Looks like we made its ladies and gents! Friday night has arrived, I’m not working or on call for once (**smug dancing lady emoji x10**) so get your dancing shoes on and grab a cheeky glass of wine (or maybe put your feet up with a nice cuppa tea – no one’s judging here, promise).
Tonight I’m bringing you some incredibly guilty pleasures, including some Northern beauties, and I’m not even sorry.
The modern music scene is a tough nut to crack, and new music can come and go in the blink of an eye. Every now and then, a band comes along that stops you in your tracks, and you know you’re hearing something special; on that note, let me introduce you to Mercury Machine.
Another great addition to the world of Manchester music, this band is about to make their mark with the release of a new album. I was lucky enough to catch them in between their busy rehearsal schedule, to find out a little more about what makes them stand out from the crowd.
First things first, introduce us to ‘Mercury machine’. How did you all come together as a band?
Mercury Machine was founded by Lee 7 years ago in his Stockport studio; he had the central vision for the band, is the chief songwriter, lead singer and guitarist. In the early days, he would invite musician friends to his studio and host parties, whilst creating tracks for people in order to add their creative input. These events sowed the seeds from which Mercury Machine has grown. Long time friend, Carl (bass), joined him around that time, alongside our visual artist and friend Liam, who now makes our videos and designs our artwork.
A number of different musicians passed through the band until the perfect line up was established- Tim has been the guitarist for 3 years now, along with Gav on drums. Kade (Keys/Synth) joined a little later, and has been with us for just over a year. The great thing about this line-up is that we all bring different skills that compliment each other, which is how we feel a band should be.
Where are you all from?
We are a Manchester band and this is central to our identity. It permeates our music and we are very proud of it.

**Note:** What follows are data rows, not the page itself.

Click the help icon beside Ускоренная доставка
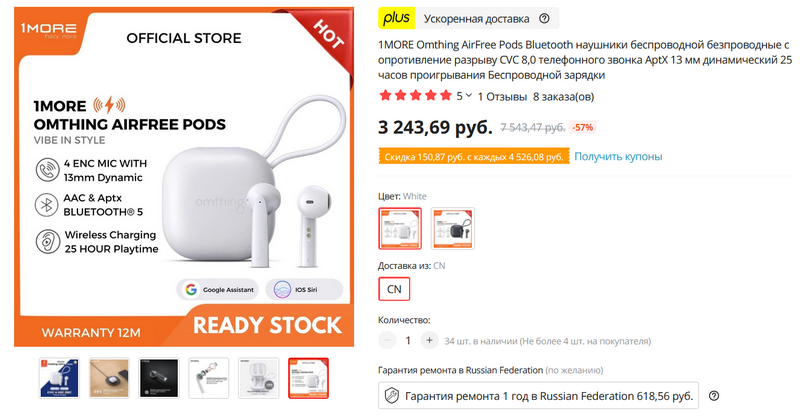 [544, 18]
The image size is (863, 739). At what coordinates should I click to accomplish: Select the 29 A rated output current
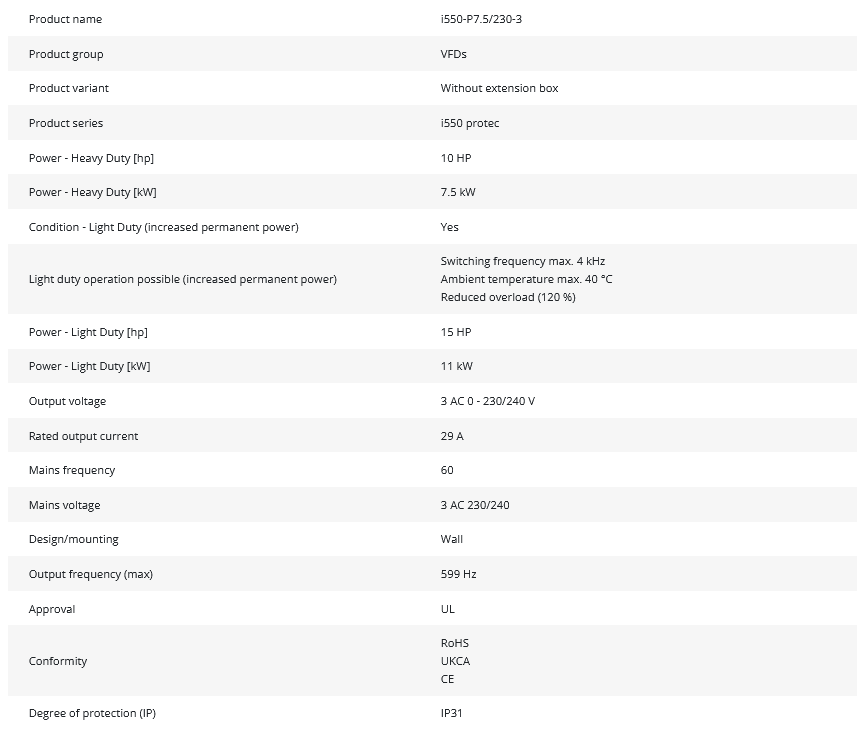click(452, 436)
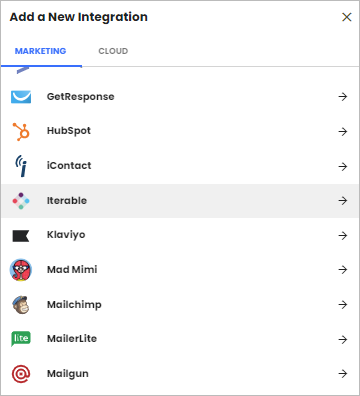Click the Mailchimp monkey logo icon
The height and width of the screenshot is (396, 360).
(21, 305)
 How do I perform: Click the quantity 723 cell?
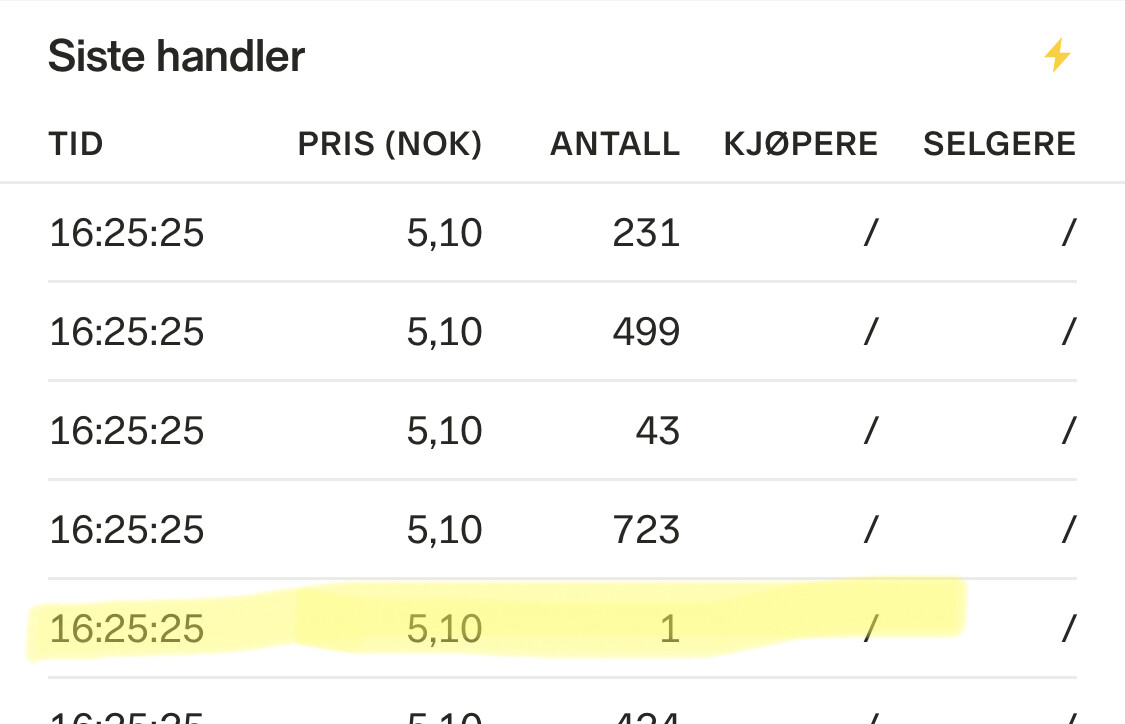647,529
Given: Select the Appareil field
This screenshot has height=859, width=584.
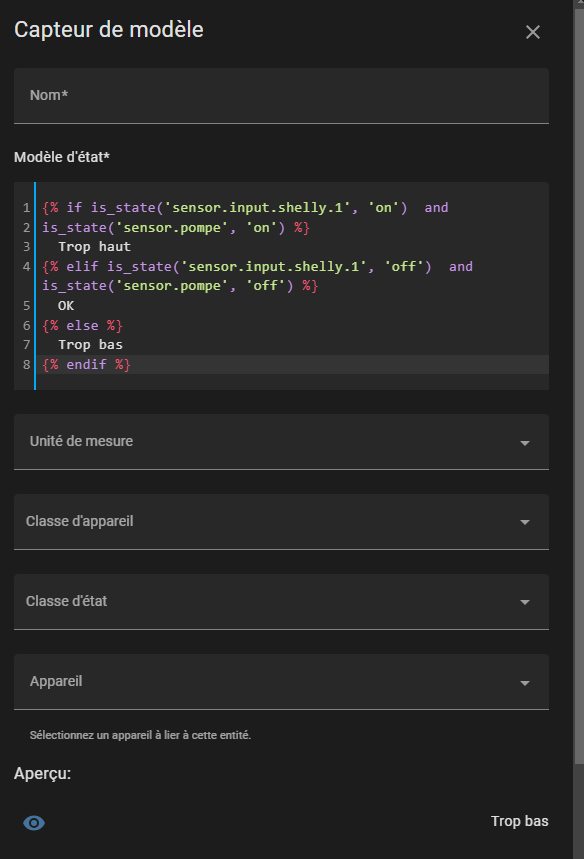Looking at the screenshot, I should pyautogui.click(x=281, y=682).
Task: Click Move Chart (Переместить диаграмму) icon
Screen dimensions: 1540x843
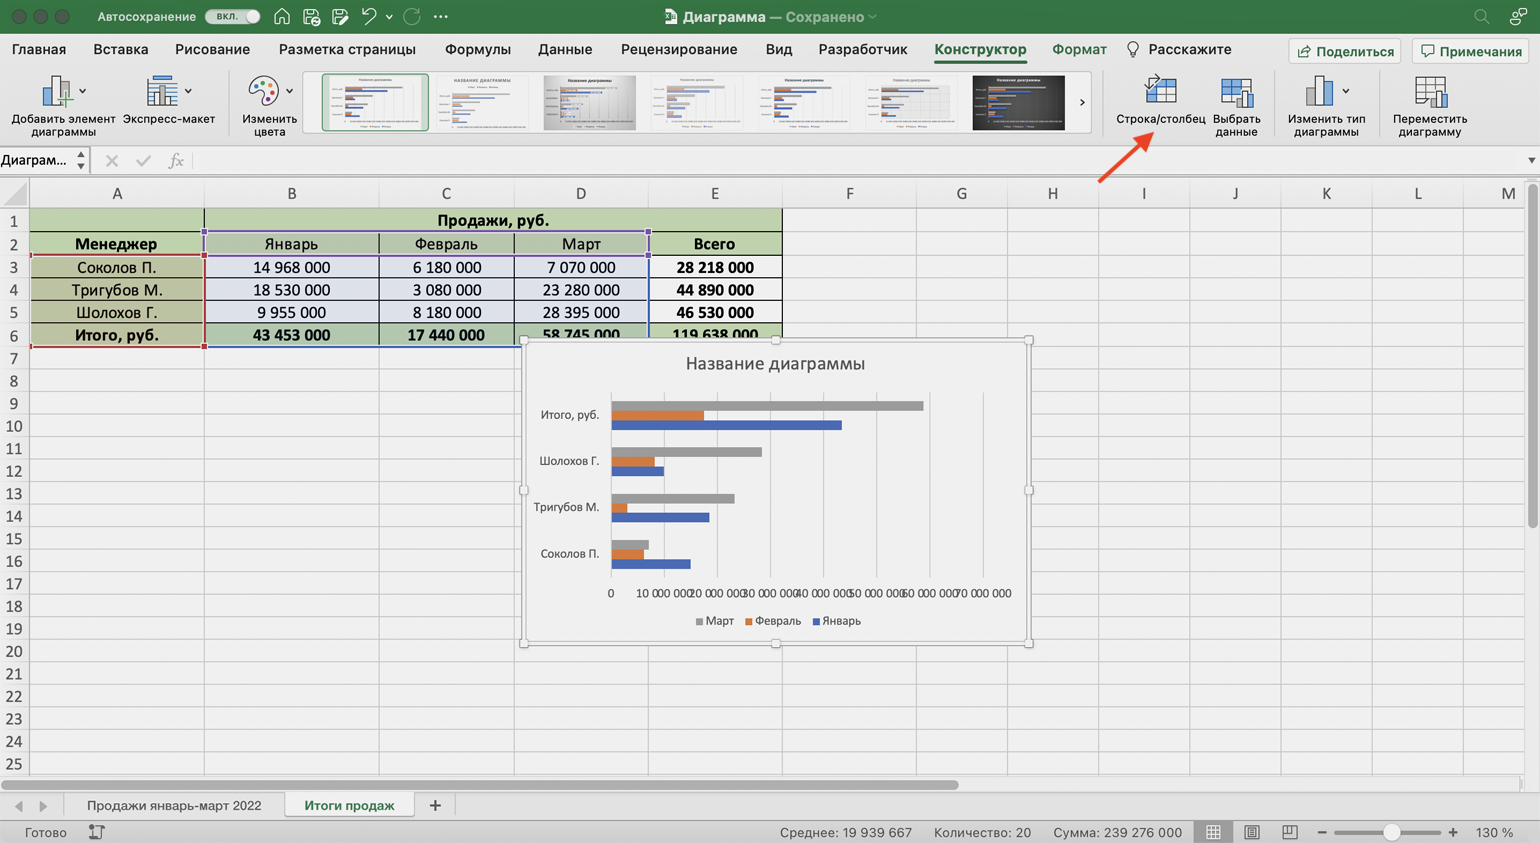Action: 1429,92
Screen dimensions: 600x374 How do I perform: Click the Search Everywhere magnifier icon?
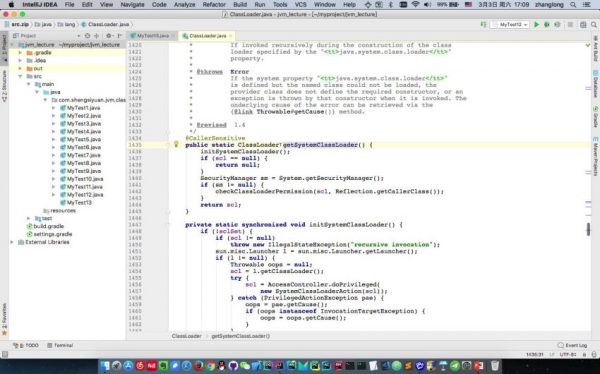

Mercury Machine’s home/ rehearsal studio is in an old 19th century cotton Mill in East Manchester- there’s a boxing gym upstairs, a mini golf course next door and all kinds of community based projects happening there. This is great, because it means we are situated in a hub of activity. It’s also very inspiring architecture to be surrounded by– all the red brickwork, large windows and lots of old world internal fittings.
Our name itself is of local significance, as it links to one of the first commercial computers ever to be developed here in Manchester- The Mercury ‘Machine’. There are more details on our Facebook pages about this if people are interested.
There has always been a buzz around the Manchester music scene- do you ever feel pressured to fit into a certain mould? What do you think makes you stand out?
We’re very proud and comfortable about being a Manchester band. There’s a really good feel around things here at the moment. Lot’s of independent promoters, bloggers and online Radio shows. If anything it means we’re spoilt for opportunities here to connect with people. In terms of fitting into a mould, we have our own thing going on but there’s no doubt, there a bit of Manc swagger in there.
How would you describe your music style to anyone who hasn’t heard your music before?
There are many influences on the band’s sound- I think we should say 80s inspired, although we suspect this is quite obvious when you listen to our songs! It’s been previously described as dark electro, synth-wave, indie and industrial- all these terms are fair. We use synths and this is a central part of Lee’s song writing. We’re also a band that loves technology, Sci Fi, Marvel, superheroes and all things futuristic.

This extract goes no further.